The Power of Habit -- Book Review

All our life, so far as it has definite form, is but a mass of habits,— practical, emotional, and intellectual,— systematically organized for our weal or woe, and bearing us irresistibly toward our destiny, whatever the latter may be. -- William James

The Power of Habit: Why We Do What We Do in Life and Business 
By Charles Duhigg

A few months ago I was roaming the library as I tend to do with a pile of books in my hand. One of them was The Power of Habit. A friend passing by saw this in the pile and told me I must read it and that she'd been the one who requested the library to get it in the first place. Today after an exam and a short walk I felt encouraged to read something inspiring and after browsing the shelves I saw the shiny yellow spine of this book and thought why not?

Why this book works as opposed to a vast number of self-help books out in the market is that it does not profess to change you. All it aims is to have you analyze your habits and find ways to replace them with better habits if you wish to. It does this through a mixture of science/cognitive behavioral techniques and extended case studies of habit formation in popular culture.

One of the central arguments uses the following case study to illustrate it. The book posits that Americans in the 60s simply didn't brush their teeth. For a company manufacturing tooth paste, this was an issue as no matter how carefully a recipe for tooth paste was made, it was not an item people bought regularly. An advertising executive soon realized that if he highlighted the 'film' that grows on teeth (plaque) a few minutes after eating something sugary, and used the flashy bright smiles of popular film stars as examples of people who had brushed their teeth with Pepsodent (the name of the toothpaste they were selling) then people would associate the glamour of the film stars with brushing their teeth with Pepsodent.

However, this too didn't work. After much deliberation over why even then the toothpaste wasn't selling, they realized that they needed to make the customers feel like a transformation was happening in their mouths. They added an ingredient to cause the mouth to tingle after using the toothpaste, a sensation which people immediately associated with clean teeth--film stars. Soon they began to crave the tingling refreshing feeling and would brush their teeth for that sensation. Brushing teeth became a habit, as people got addicted/habituated to the tingling sensation. Sales boomed, and tooth paste became a regular staple in every American house hold.

Identifying the process behind the beginning of a habit is central to this book as it can be applied to virtually every habit one has. Understanding every component of the habit loop is how people can successfully make and/or break habits. The highly successful Alcoholic's Anonymous also uses this technique--identifying what triggers drinking (the cue), discovering what exactly the craving is for (is it really for the drink? or the feelings of success or forgetfulness?) and finding new or alternative reward systems.

The strength of this book lies in the first two chapters, where these examples are laid out and the basic rubric and set up of a habit is explained. I think if one was short on time, reading the first two chapters is sufficient to getting the most out of the book. It's a simple cycle but crucial and freeing if used well.

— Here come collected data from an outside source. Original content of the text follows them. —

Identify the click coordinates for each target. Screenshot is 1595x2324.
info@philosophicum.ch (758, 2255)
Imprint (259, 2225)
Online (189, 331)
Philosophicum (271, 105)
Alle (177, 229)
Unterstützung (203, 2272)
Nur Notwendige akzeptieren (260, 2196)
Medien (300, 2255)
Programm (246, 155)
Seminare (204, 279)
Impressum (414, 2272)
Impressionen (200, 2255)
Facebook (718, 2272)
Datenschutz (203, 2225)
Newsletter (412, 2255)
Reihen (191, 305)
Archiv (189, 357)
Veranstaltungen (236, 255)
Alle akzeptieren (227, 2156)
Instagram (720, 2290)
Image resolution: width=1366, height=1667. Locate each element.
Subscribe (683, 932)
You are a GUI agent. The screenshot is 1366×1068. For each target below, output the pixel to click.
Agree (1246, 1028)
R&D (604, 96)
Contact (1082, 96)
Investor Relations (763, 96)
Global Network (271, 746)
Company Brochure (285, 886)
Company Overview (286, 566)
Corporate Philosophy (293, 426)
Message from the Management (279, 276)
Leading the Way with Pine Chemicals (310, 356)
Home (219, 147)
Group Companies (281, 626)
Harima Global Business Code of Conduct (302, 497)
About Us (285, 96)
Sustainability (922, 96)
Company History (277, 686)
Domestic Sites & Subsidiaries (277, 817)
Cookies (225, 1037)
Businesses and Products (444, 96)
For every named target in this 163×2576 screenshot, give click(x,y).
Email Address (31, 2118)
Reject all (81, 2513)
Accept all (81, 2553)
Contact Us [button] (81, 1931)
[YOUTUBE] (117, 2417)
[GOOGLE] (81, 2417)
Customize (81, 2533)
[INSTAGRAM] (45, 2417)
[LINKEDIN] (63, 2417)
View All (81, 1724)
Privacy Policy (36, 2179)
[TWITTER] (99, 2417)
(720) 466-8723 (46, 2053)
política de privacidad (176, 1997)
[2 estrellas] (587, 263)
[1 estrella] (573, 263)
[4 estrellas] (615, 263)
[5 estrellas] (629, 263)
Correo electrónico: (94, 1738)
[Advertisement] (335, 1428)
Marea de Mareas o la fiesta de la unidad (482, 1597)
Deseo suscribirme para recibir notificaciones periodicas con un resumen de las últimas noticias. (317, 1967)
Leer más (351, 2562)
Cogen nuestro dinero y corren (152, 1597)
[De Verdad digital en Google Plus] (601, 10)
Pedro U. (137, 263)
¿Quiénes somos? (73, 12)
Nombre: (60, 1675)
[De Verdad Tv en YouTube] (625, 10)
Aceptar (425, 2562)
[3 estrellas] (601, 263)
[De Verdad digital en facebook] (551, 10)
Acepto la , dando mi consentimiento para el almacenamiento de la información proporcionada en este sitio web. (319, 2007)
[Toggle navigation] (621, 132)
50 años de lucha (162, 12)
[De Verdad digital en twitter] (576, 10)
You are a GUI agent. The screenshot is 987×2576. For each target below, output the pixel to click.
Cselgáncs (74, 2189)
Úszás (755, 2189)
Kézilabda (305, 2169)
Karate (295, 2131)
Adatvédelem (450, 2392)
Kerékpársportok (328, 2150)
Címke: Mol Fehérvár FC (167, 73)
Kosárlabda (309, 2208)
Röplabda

What I liked most about this book was the final chapter--habit formation and free will. The book--rightly, in my opinion--implies that our daily actions are informed nearly 90% by habits, rather than by active choices on our part. As such, old cycles, old failures tend to repeat on loop. As for those with serious addictions (gambling, drinking, etc) it may even feel like they don't have free will if the brain (as the book illustrates through scientific experiments) goes on autopilot. The important point the chapter relays is that while one may not have a choice once the habit is formed one can create a new habit of one's own choosing to counter it.  So yes, maybe there is no free will once a particular habit is created, however, a person can consciously create habits (and create "determination") of their own choosing. This might not be the most intellectual or even complex point, but to me it was ground breaking because of its simplicity and its approach towards excuses or helplessness.

The book is clearly written, and uses engaging and convincing examples to explain its stance. It is, however, a bloated and repetitious book--so my advice for the optimal reading experience is to read the first two and last chapter, as well as the final epilogue which delves a little into how these principles can be applied to one's life. It's not a profound or even philosophical book, but it can be inspiring for those who need that little push to investigate and become more self aware of their habits and their ways of life.